*** Alıntı ***

Kutlu Doğum 47
KUTLU DOĞUM 47
Hem sabıkan (bundan önce) ispat edildiği üzere,
şu kâinatın Sânii (herşeyi san’atlı bir şekilde yapan Allah),
birinci işkâlin (zorluğun) cevabında gösterilen makâsıd (gayeler) için,
şu kâinatı bir saray suretinde yapmış ve tezyin etmiştir (süslemiştir).
O makâsıdın (gayelerin) medarı zât-ı Ahmediye (a.s.m.) (Peygamberimiz Hz. Muhammed’in zâtı, şahsiyeti) olduğu için,
kâinattan evvel Sâni-i Kâinatın (bütün evreni mükemmel bir sanatla yaratan Allah’ın) nazar-ı inâyetinde (yardım ve koruma bakışında) olması ve en evvel tecellîsine mazhar olmak (görünmesine, bilinmesine erişen, gaybî hakikatlerin kalplerde hissedilir hâle gelmesine nail olma) lâzım geliyor.
Çünkü birşeyin neticesi, semeresi (meyvesi) evvel düşünülür.

*** Seçilmiş satırlar ***

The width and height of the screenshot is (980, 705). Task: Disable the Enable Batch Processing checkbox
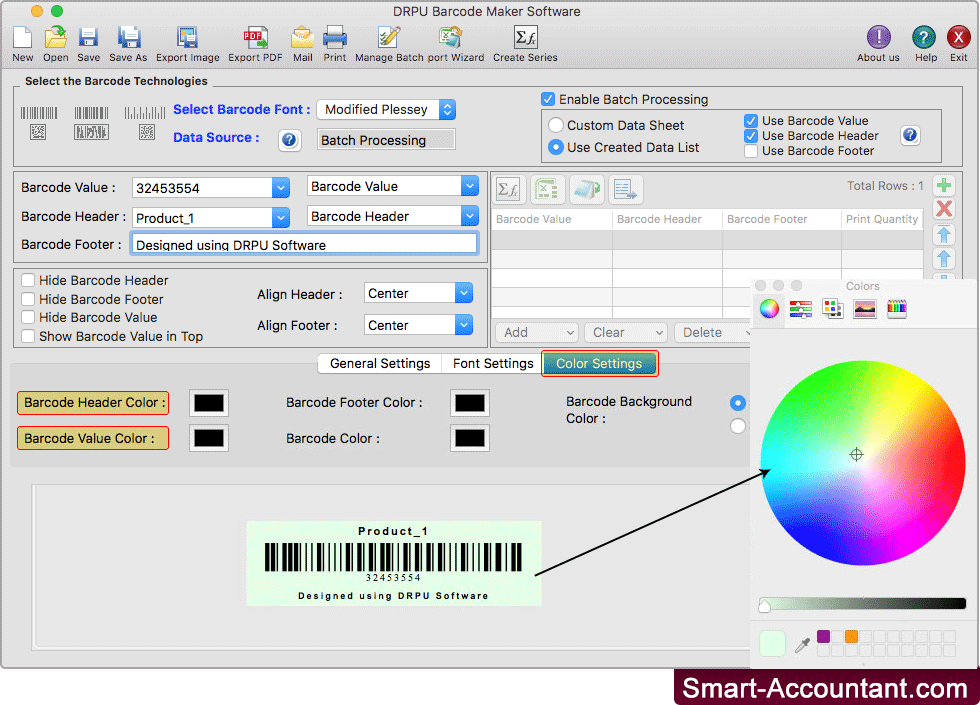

***
*** Seçilmiş satırlar ***

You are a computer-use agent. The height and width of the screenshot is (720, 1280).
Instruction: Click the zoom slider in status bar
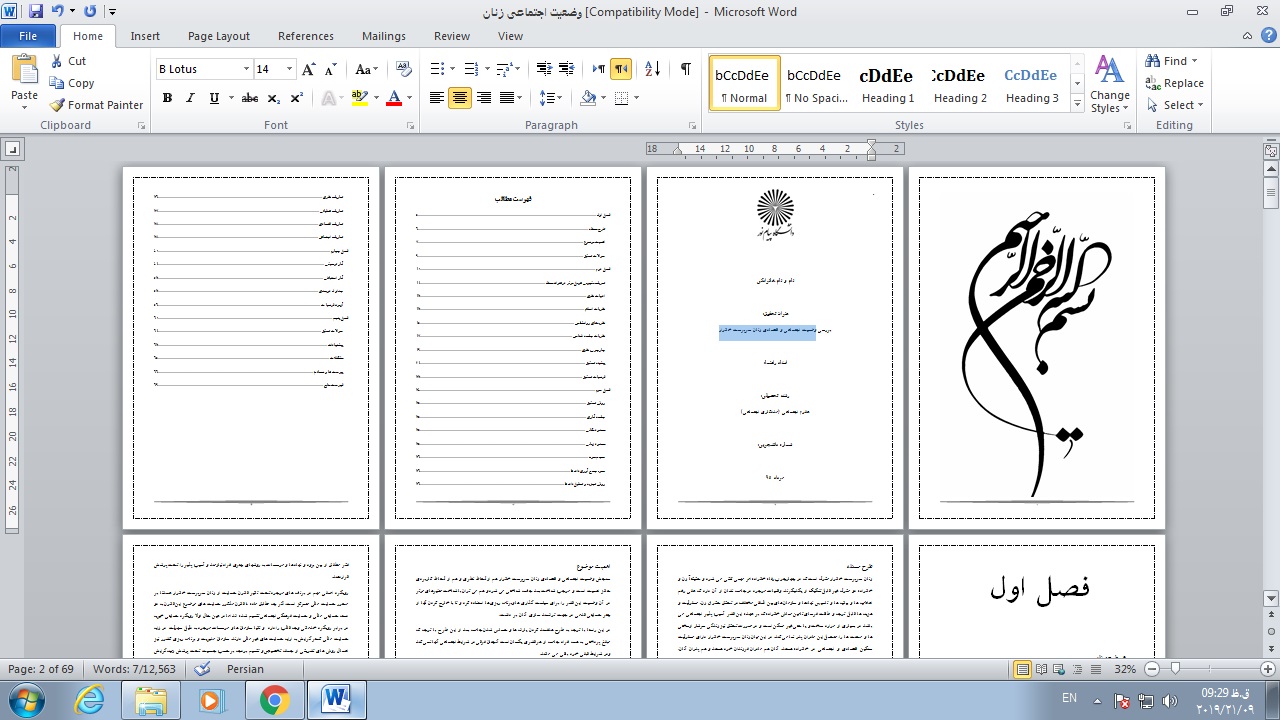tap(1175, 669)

***
*** Seçilmiş satırlar ***

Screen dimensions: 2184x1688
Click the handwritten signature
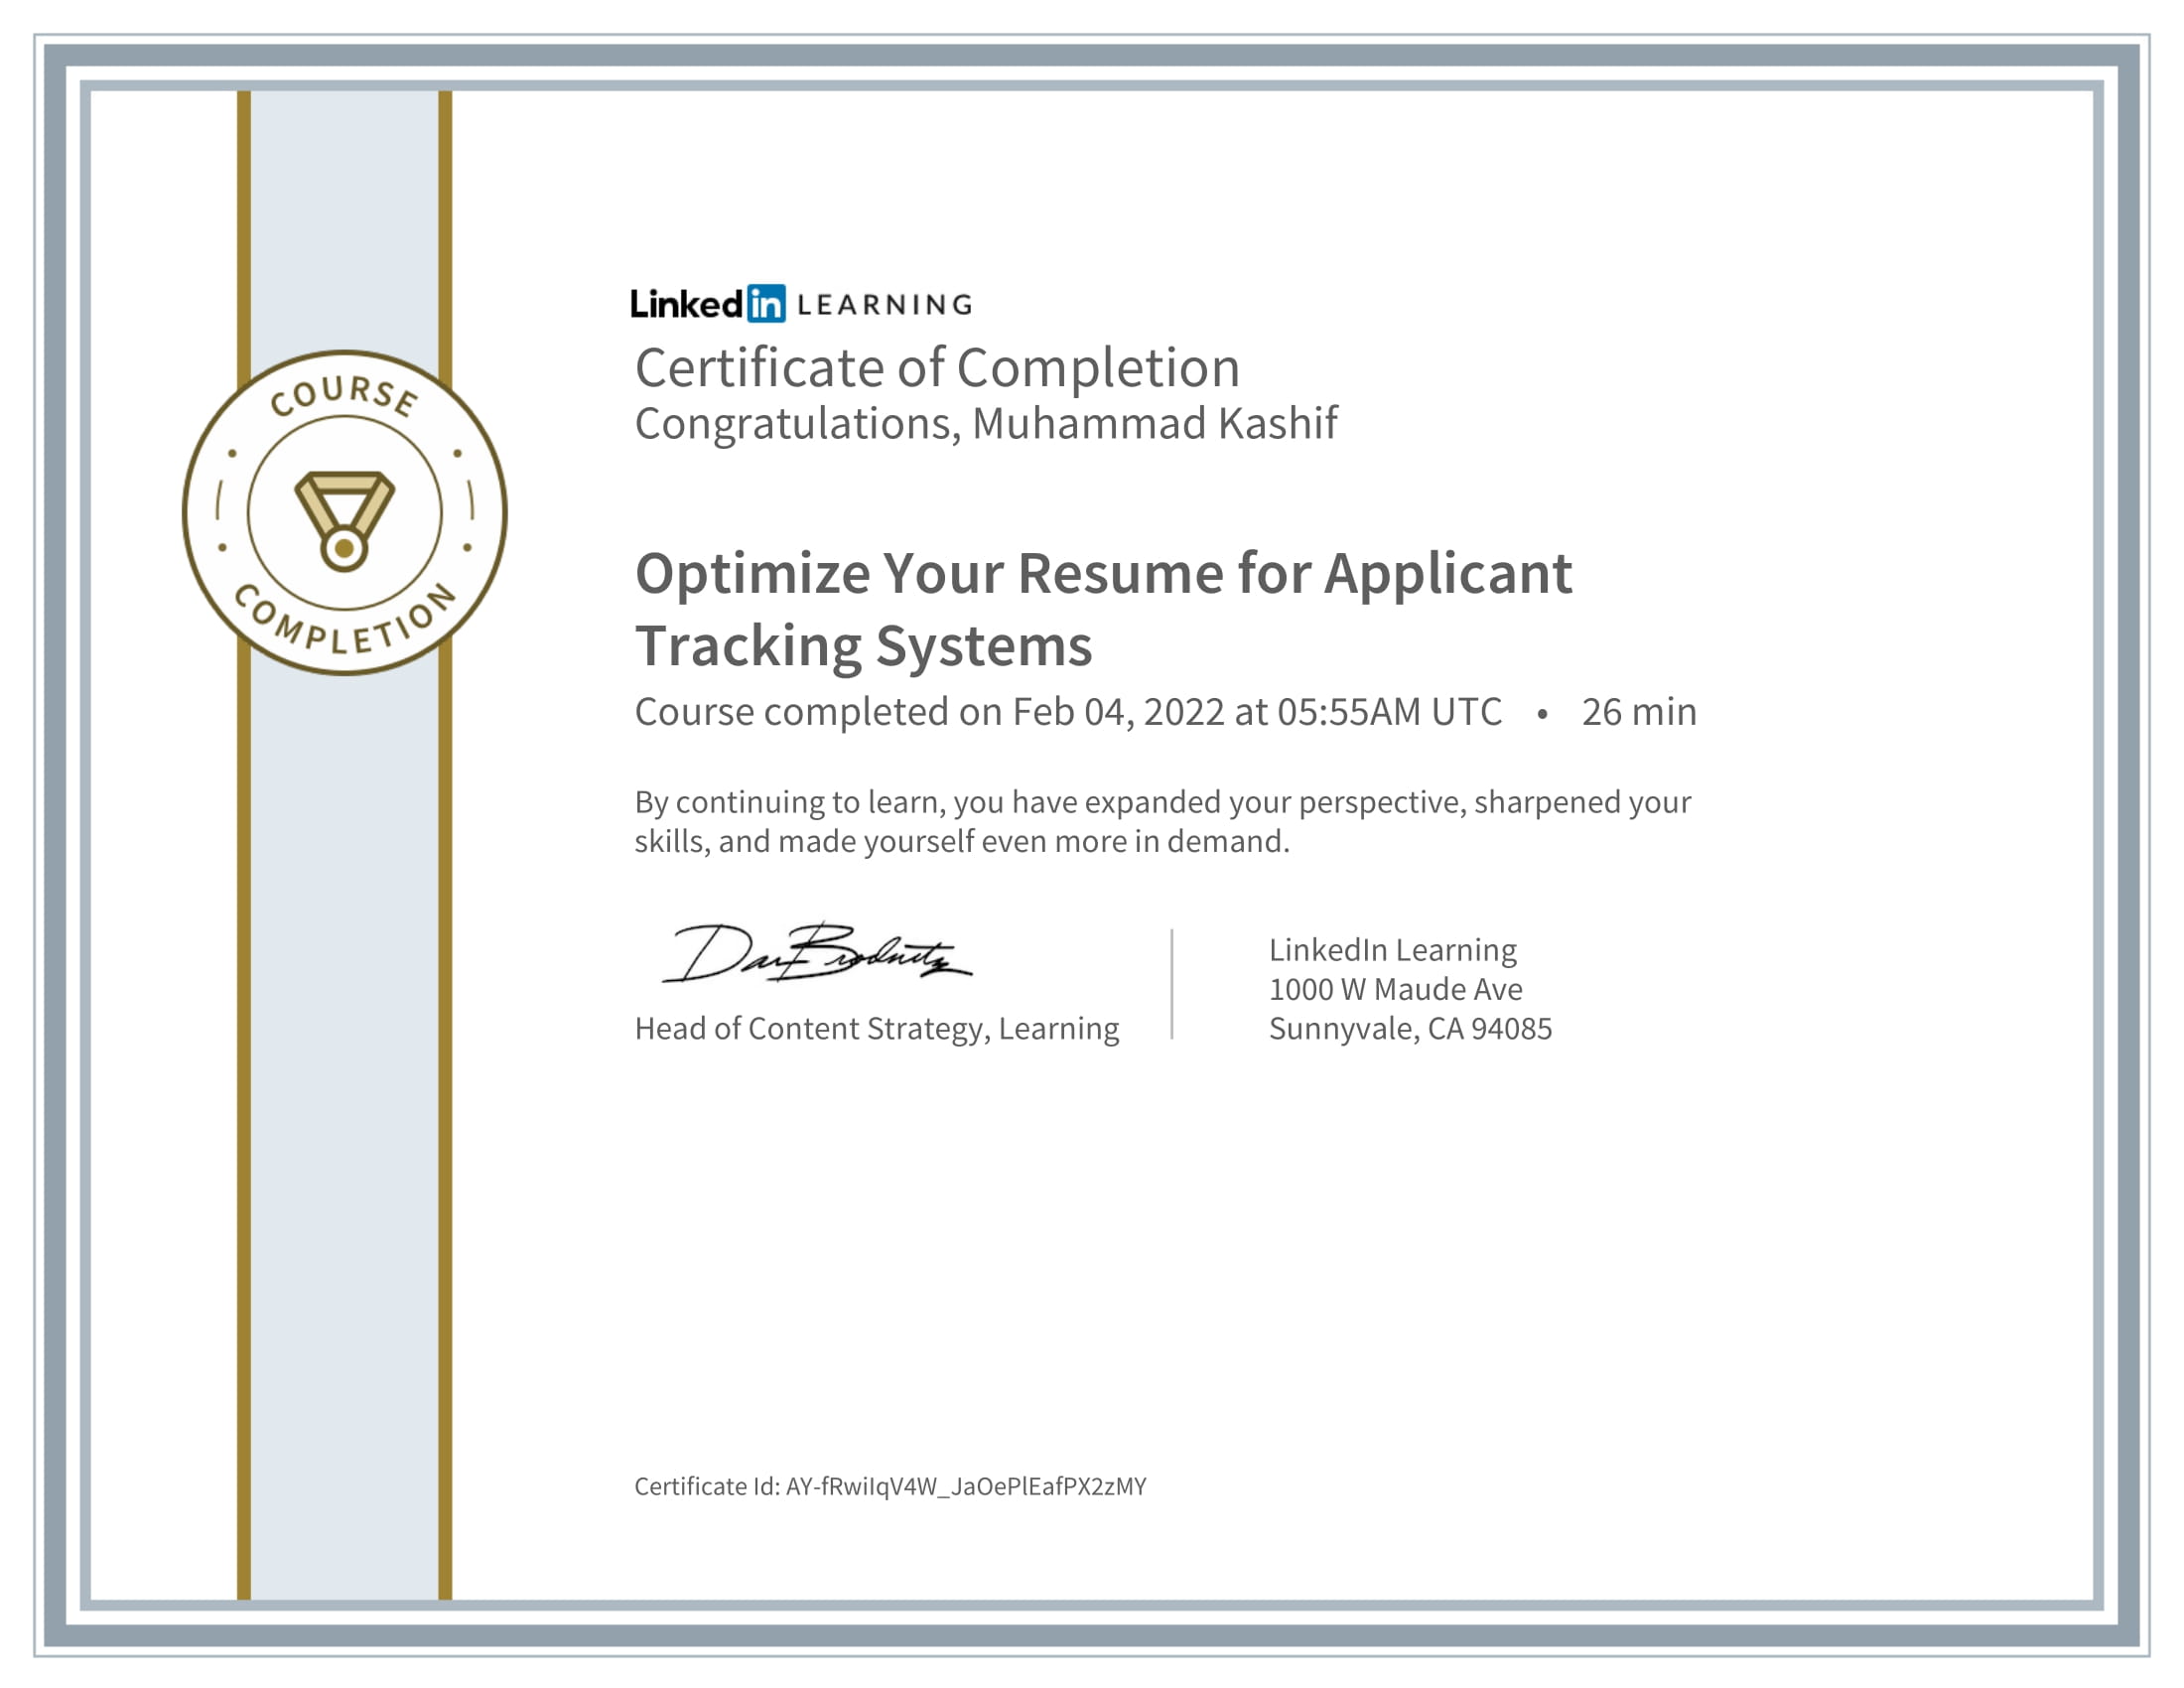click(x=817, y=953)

***

> **Yapılacaklar**
A. Alıntıda "Hem sabıkan" ile başlayıp "evvel düşünülür" ile biten paragrafı, ana bilgilerini koruyarak kısa bir madde listesine dönüştürün.
B. Alıntıda "O makâsıdın (gayelerin)" sözlerinden "(meyvesi) evvel düşünülür." sözlerine kadar olan her şeyi, "evvel" ifadesini "önce" ile değiştirerek yeniden yazın.
Yalnızca alıntıdaki bilgilere dayanın.

> **Görevlere göre çözümler**
A.
- Daha önce ispat edildiği gibi, her şeyi san'atla yapan Allah, birinci zorluğun cevabında gösterilen gayeler için kâinatı bir saray şeklinde yapmış ve süslemiştir.
- Bu gayelerin merkezi, Peygamberimiz Hz. Muhammed'in (a.s.m.) zâtıdır.
- Bu yüzden onun, kâinattan önce Allah'ın yardım ve koruma bakışında olması ve O'nun tecellîsine ilk erişen olması gerekir.
- Çünkü bir şeyin neticesi, meyvesi önce düşünülür.

B.
O makâsıdın (gayelerin) medarı zât-ı Ahmediye (a.s.m.) (Peygamberimiz Hz. Muhammed’in zâtı, şahsiyeti) olduğu için,
kâinattan önce Sâni-i Kâinatın (bütün evreni mükemmel bir sanatla yaratan Allah’ın) nazar-ı inâyetinde (yardım ve koruma bakışında) olması ve en önce tecellîsine mazhar olmak (görünmesine, bilinmesine erişen, gaybî hakikatlerin kalplerde hissedilir hâle gelmesine nail olma) lâzım geliyor.
Çünkü birşeyin neticesi, semeresi (meyvesi) önce düşünülür.